Era Outubro de 1996. Eu tinha apenas 26 anos, mas carregava comigo o tédio de alguém que já vivera 80 e acreditava estar satisfeito com o que a vida lhe dera aguardando ansiosamente a hora de abandoná-la (sentimento de um ancião do século XIX povoando a cabeça de uma menina do século XX).
Entre sonhos concretizados e amor mal resolvido, numa crise de insônia, sob meus edredons pra lá de macios e sobre travesseiros de penas de ganso, descobri que um desejo de infância ainda não tinha sido saciado: eu não não tivera uma árvore de Natal!
Nem dormi mais naquela noite tamanha a euforia em querer adquirir "a minha última conquista". Bati tanta perna durante o dia percorrendo lojas, escolhendo cores, bolas e fitas que só aguentei montar a bendita no dia seguinte.
Minha "obra de arte" ficou linda, mas ao contemplá-la percebi que não a queria apenas, precisava vê-la cheia de presentes a sua volta. Meu lado infantil frustrado pela minha mãe que nunca dera muita importância à decoração natalina, pedia com gritinhos uma árvore completa.
Era só, vivia só e com pouquíssimos amigos. Decidi então comprar presentes para toda a parentada, mesmo os mais distantes. O que comprar? A criançada ganhou uma caixa de bombom e os adultos...
Bom, como estava movida pelo sentimento de despedida, de fim de linha mesmo, pensei em algo que secretamente saciasse minha vontade de responder aos que de certa forma me recriminaram ou me discriminaram pela minha escolha de vida, pois eu era "a ovelha desgarrada", então "voilà!", mandei todos tomar banho, literalmente! Comprei esponja e sabonete líquido para todo mundo (até hoje não sei se alguém captou a minha intenção).
Tarefa cumprida, meu último Natal programado, árvore lotada de presentes cuidadosamente embrulhados ao seu redor, depois de fotografá-la, suspirei admirando suas luzinhas acesas. Meus olhos piscando junto com estas não conseguiram conter a represa de lágrimas que se rompeu diante do "meu último desejo em vida"...
Então, ao contemplá-la mais uma vez, meu anjo sussurrou ao meu ouvido "ainda falta uma coisa!"...o que poderia ser?...mais bolas?...mais laços?...mais luzes?...E eu ouvi direitinho "falta a criança que pediu a árvore!"...como assim?
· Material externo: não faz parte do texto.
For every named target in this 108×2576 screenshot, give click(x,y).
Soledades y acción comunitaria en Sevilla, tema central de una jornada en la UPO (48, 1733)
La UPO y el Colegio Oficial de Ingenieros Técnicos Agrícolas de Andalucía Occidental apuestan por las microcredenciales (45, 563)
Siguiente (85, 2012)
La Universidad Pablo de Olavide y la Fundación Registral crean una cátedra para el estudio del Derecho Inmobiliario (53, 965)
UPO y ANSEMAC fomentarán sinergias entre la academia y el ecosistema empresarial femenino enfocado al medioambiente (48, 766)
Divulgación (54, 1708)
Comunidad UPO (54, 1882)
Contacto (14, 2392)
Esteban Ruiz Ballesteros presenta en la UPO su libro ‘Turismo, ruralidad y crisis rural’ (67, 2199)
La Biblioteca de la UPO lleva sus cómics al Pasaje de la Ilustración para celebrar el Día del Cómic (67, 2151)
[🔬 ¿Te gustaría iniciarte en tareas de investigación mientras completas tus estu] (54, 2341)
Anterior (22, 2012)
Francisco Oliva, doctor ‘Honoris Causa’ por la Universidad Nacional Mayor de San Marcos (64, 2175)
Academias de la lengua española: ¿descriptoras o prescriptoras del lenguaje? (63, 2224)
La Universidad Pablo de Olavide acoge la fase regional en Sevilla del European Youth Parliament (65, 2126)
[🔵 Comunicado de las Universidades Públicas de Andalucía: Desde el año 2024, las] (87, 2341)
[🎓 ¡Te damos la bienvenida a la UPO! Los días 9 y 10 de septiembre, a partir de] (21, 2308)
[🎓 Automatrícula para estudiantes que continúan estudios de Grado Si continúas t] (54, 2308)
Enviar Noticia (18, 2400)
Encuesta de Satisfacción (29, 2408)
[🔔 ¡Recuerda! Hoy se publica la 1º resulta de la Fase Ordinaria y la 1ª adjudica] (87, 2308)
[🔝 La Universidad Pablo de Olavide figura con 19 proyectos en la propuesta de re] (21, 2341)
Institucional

Naquele exato momento tive a certeza de que ter uma árvore de Natal não era mais o meu "último desejo" e bem escondidinho coloquei pendurada nela um papelzinho escrito o meu pedido de Natal. Era um segredo entre nós, coisa de cúmplices, do tipo que nem morta a gente revela. No ano seguinte, dei-lhe uma piscadinha e ao seu pé coloquei o presente mais valioso recebido em toda a minha vida: a minha filha, minha companheirinha, que junto trouxe de volta toda a vontade de viver que um dia eu julgara perdida...
Dizem que o Homem não deve passar pela Terra sem plantar uma árvore, ter um filho e escrever um livro. Eu já tive uma árvore, escrevi um filho e só me falta plantar um livro. Quem sabe esta crônica não sirva como semente?